Content-wise, the film focuses on three fields of science that offer unknowns on different scales: physics, microbiology and neuroscience. The motivating questions: What is out there in the universe, and how did it get there? What is the origin of life, and where can life flourish? And how are we even able to ask these questions: What is consciousness? There were nine scientist meetings in the film; it turned out that by showing scientists plucked from their fields of expertise, the filmmakers could portray something about the nature of science more broadly. 

In the first scientist interaction, geobiologist Jennifer Macalady — freshly emerged from field work in an Italian cave — visits physicist Davide D’Angelo at his subterranean neutrino lab near Milan, Italy, where he tells her about his goal of understanding dark matter. D’Angelo then, in turn, heads to Brussels to meet cognitive psychologist Axel Cleeremans, who explains the challenge of understanding consciousness and puts him in an electrode hat so he can try to control a robotic hand with just his thoughts. This chain of visits works its way across the Atlantic, eventually getting as far as Mauna Kea in Hawai‘i before ending in Puerto Rico, where Yale University psychology professor Laurie Santos is studying the cognitive abilities of monkeys that inhabit Cayo Santiago island.

The scientists had no idea what to expect from the project when they first signed on. All were open to new experiences and decidedly passionate about their work, but the creative team gave them information on a ‘need-to-know’ basis only. They were told where they would be going and what broad field of science they would be learning about, but they didn’t learn their host scientist’s name or any specifics of their research until they arrived. “We wanted them to be seeing and learning something for the first time, alongside the audience,” Cheney says. “I was pretty much in the dark,” punned Macalady about her visit to the dark-matter lab.

During the third segment of The Most Unknown, physicist Davide D’Angelo of the University of Milan visits cognitive psychologist Axel Cleeremans of the Université Libre de Bruxelles in Belgium.

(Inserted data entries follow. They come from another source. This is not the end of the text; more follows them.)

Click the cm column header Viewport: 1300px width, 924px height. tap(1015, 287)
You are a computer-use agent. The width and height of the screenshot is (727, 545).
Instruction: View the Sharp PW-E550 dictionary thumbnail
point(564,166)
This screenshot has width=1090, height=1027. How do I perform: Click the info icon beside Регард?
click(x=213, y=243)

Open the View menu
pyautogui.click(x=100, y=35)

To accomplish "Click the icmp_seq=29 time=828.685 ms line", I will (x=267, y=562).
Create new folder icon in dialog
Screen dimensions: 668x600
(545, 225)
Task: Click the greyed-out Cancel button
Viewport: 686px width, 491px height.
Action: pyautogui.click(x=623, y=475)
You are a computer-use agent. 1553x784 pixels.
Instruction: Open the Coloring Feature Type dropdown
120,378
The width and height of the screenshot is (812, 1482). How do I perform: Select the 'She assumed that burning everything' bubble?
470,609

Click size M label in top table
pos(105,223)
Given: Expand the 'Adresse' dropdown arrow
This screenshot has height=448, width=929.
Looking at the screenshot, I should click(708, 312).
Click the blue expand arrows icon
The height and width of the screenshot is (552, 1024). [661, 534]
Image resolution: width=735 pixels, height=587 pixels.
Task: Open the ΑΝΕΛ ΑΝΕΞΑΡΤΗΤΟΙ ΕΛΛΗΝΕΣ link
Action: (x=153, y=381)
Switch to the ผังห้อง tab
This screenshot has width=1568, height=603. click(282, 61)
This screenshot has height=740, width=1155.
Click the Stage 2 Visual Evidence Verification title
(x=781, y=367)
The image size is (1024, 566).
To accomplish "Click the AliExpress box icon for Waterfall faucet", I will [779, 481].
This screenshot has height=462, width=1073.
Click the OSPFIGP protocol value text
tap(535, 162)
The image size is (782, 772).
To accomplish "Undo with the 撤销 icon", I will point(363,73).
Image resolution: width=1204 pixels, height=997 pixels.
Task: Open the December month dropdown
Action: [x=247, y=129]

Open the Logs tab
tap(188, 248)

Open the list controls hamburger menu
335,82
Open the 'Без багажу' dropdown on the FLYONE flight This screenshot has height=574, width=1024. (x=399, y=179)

In an abandoned cooling tower in the Belgian town of Charleroi, Cleeremans expounds the mysterious connections between consciousness and how we interpret and interact with the world. Photo courtesy of VICE/Motherboard

Though each scientist met only one or two other scientists during filming, they have all been in touch via email since filming concluded. Many met later at screenings, and Macalady and Montana State University astrobiologist Luke McKay have even started a project together. But the main outcome for the scientists hasn’t been in collaborations but in sharing the process of science with one another and the broader public, and in coming to a greater understanding of what they have in common as scientists. Cleeremans says he has enjoyed connecting more broadly with scientists who are interested in outreach and seeing how they explain their work. 

Macalady agrees. “One of the most exciting things I took away was how much potential there is for better science communication through partnerships with people who are willing to spend a little time and invest a little in each other,” she says.

If the film was an experiment, then, what were the conclusions? First, the scientists had fun. “I’d do it again in a heartbeat,” McKay says. Also, critical reception was positive, with reviews often citing how the film emphasizes how important curiosity is to the scientific endeavor. And the viewership numbers on Netflix are good. Cheney has participated in several public screenings and is gratified by the audience response. “It’s fun to be with an audience who is laughing and learning together, and I think the raw joy of the scientists really comes across,” he says. “It’s had a much bigger reach than we ever imagined it would.”

At the W.M. Keck Observatory on the island of Hawai’i (top), astrophysicist Rachel Smith of the North Carolina Museum of Natural Sciences studies star formation. After visiting the mountaintop observatory, she takes Luke McKay of Montana State University to where steam billows from the meeting of lava and seawater (bottom). Photo courtesy of VICE/Motherboard

“I wanted to craft a film that would instead fill people with a sense of how much we don’t know and how wondrous that is.”